_Task details_.
Tally the lines containing "computer" in this data. Respond with the tally alone.

_Exercise inputs_.
════

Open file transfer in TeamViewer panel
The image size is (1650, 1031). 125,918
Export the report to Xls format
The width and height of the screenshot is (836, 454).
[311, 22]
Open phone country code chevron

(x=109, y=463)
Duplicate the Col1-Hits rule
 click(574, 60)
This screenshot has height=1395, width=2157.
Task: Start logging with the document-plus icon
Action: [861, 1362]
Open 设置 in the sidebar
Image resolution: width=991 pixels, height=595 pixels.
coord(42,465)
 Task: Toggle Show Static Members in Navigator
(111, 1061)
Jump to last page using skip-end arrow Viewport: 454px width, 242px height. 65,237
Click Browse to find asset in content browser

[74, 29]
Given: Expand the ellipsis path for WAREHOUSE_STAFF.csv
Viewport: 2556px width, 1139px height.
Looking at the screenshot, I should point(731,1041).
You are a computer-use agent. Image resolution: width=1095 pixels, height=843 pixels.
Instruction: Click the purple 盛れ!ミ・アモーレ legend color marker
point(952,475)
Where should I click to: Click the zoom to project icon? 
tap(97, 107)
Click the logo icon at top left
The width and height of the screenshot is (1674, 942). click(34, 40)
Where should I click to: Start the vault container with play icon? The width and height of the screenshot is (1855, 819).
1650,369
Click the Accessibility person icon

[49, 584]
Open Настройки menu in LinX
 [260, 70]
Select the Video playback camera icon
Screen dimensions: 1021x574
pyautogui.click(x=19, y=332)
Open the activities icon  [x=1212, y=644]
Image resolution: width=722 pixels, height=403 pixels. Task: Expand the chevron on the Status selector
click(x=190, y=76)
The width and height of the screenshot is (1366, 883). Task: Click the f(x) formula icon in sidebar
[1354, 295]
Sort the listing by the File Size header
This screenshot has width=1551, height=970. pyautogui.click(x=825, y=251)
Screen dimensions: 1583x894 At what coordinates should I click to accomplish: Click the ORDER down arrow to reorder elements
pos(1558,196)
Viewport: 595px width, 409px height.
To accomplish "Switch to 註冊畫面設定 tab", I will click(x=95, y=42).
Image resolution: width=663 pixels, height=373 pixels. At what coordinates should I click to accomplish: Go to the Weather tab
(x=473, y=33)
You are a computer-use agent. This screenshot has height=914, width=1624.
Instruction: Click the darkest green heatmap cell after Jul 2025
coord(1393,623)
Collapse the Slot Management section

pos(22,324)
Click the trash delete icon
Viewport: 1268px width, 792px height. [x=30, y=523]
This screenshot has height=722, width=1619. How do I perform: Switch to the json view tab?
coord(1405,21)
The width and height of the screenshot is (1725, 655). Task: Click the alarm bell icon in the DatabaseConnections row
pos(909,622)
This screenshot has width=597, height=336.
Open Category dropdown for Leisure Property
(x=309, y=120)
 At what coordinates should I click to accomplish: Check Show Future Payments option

════

_Output below_.
2